Posey's Tips & Tricks
What Causes SCVMM To Give a Host Zero Stars
System Center Virtual Machine Manager will sometimes flag a Hyper-V host with zero stars even if the host is online and healthy. Here's how to identify the problem.
One of the best things about System Center Virtual Machine Manager (SCVMM) is its ability to create new virtual machines (VMs) from templates. After all, generating a VM from a template is quicker and easier than setting up a VM from scratch.
However, things do not always go smoothly with this process.
There is a point in the VM-creation process where you must choose the host on which the VM will be deployed. When you reach this point, SCVMM will display a list of your Hyper-V hosts. Each host will be accompanied by a star rating that reflects the host's ability to accommodate the new VM. You can see this in Figure 1.
As you look at the figure above, you will notice that one of the hosts has a rating of zero stars. I intentionally took this host offline because I wanted to show you what a zero-star rating looks like. Sometimes, though, a zero-star rating can occur even though the host is online and healthy.
In my experience, tracking down the cause of the zero-star rating can be tricky. Even so, there are some things you should look for. First, as I mentioned, make sure the host is online and the Hyper-V is running. It's also worth making sure the host is not currently in maintenance mode, because hosts in maintenance mode will automatically receive a zero-star rating.
Assuming the host is online, check how much storage space is available to the host. Hyper-V VMs are created with dynamically expanding virtual hard disks by default. This means the virtual hard disk file gets larger over time as data is added to the virtual hard disk. I have run into a few situations in which a Hyper-V server unexpectedly ran out of storage space. Even if a Hyper-V host doesn't run completely out of space, SCVMM might still flag it with a zero-star rating if it senses the available storage might be inadequate.
Inadequate memory is another common cause of a zero-star rating. Simply put, the Hyper-V host must have enough free memory available to accommodate the VM you are creating. In some cases, however, SCVMM might produce a zero-star rating even if it seems that a sufficient amount of memory is available.

+--

= Exercise aim =
Set down, word for word, the part of the article on SCVMM zero-star host ratings that runs from "However, things do" up to and including "in Figure 1.".

= Data provided =
+--

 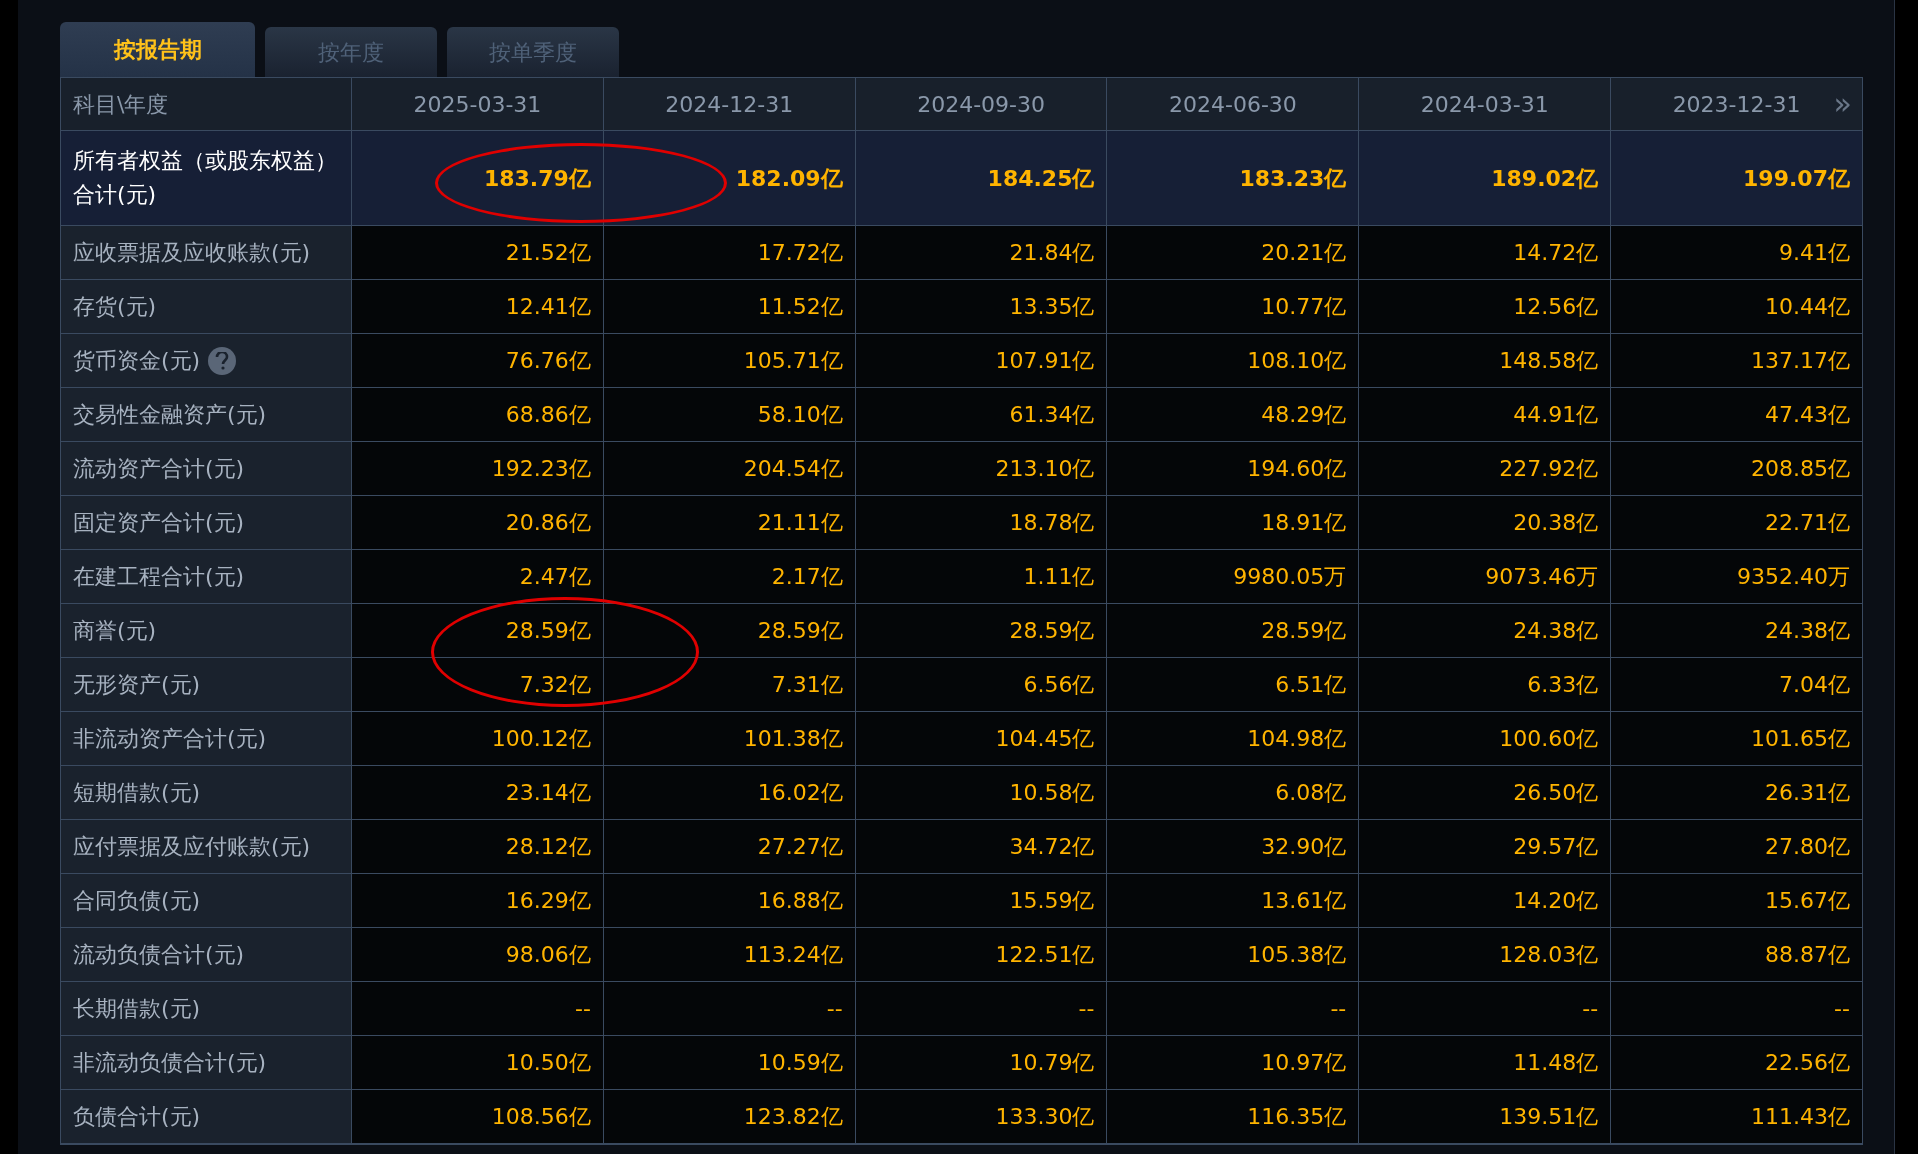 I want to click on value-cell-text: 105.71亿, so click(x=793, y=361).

+--

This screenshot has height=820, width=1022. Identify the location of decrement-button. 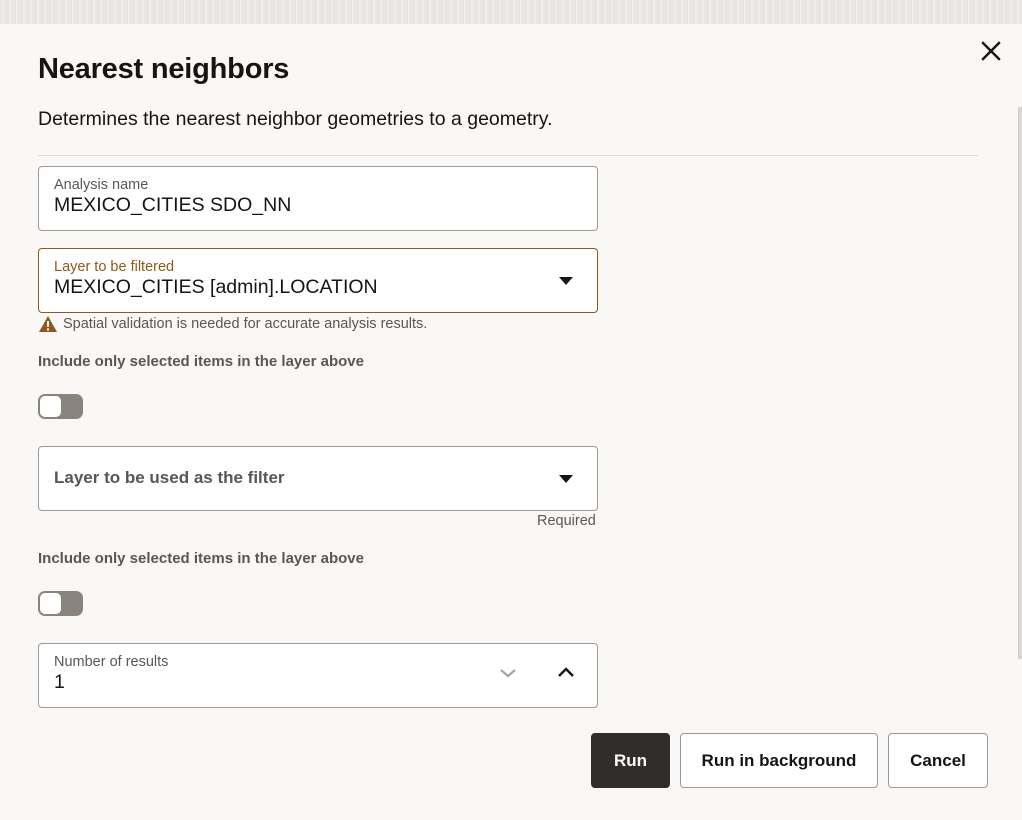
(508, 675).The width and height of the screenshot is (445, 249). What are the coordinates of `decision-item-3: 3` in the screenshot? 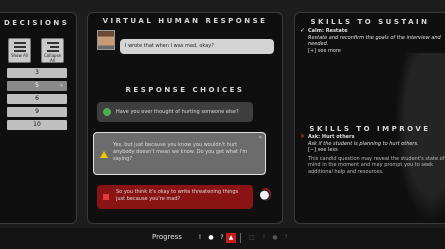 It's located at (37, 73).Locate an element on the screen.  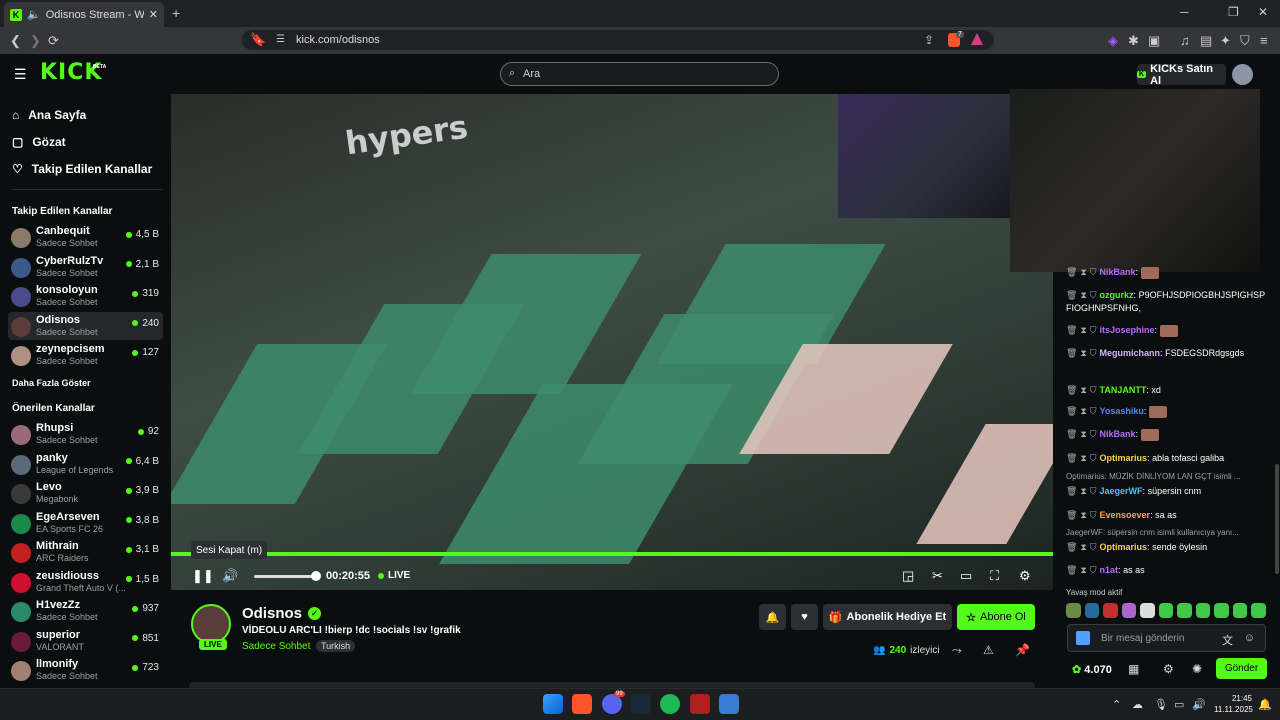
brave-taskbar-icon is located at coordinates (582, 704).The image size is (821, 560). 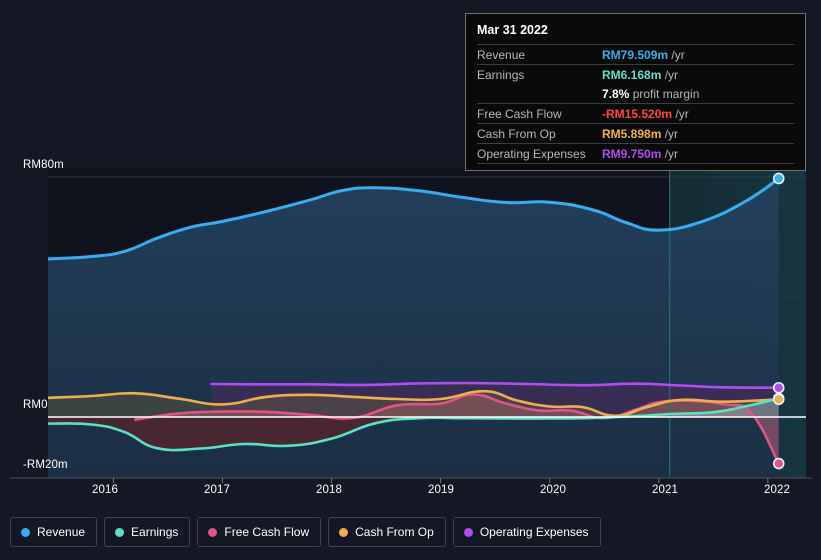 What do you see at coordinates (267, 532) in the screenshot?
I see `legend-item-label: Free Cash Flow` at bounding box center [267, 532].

+--

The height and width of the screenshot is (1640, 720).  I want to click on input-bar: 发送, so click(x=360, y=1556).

+--

= Problem solution =
However, things do not always go smoothly with this process.
There is a point in the VM-creation process where you must choose the host on which the VM will be deployed. When you reach this point, SCVMM will display a list of your Hyper-V hosts. Each host will be accompanied by a star rating that reflects the host's ability to accommodate the new VM. You can see this in Figure 1.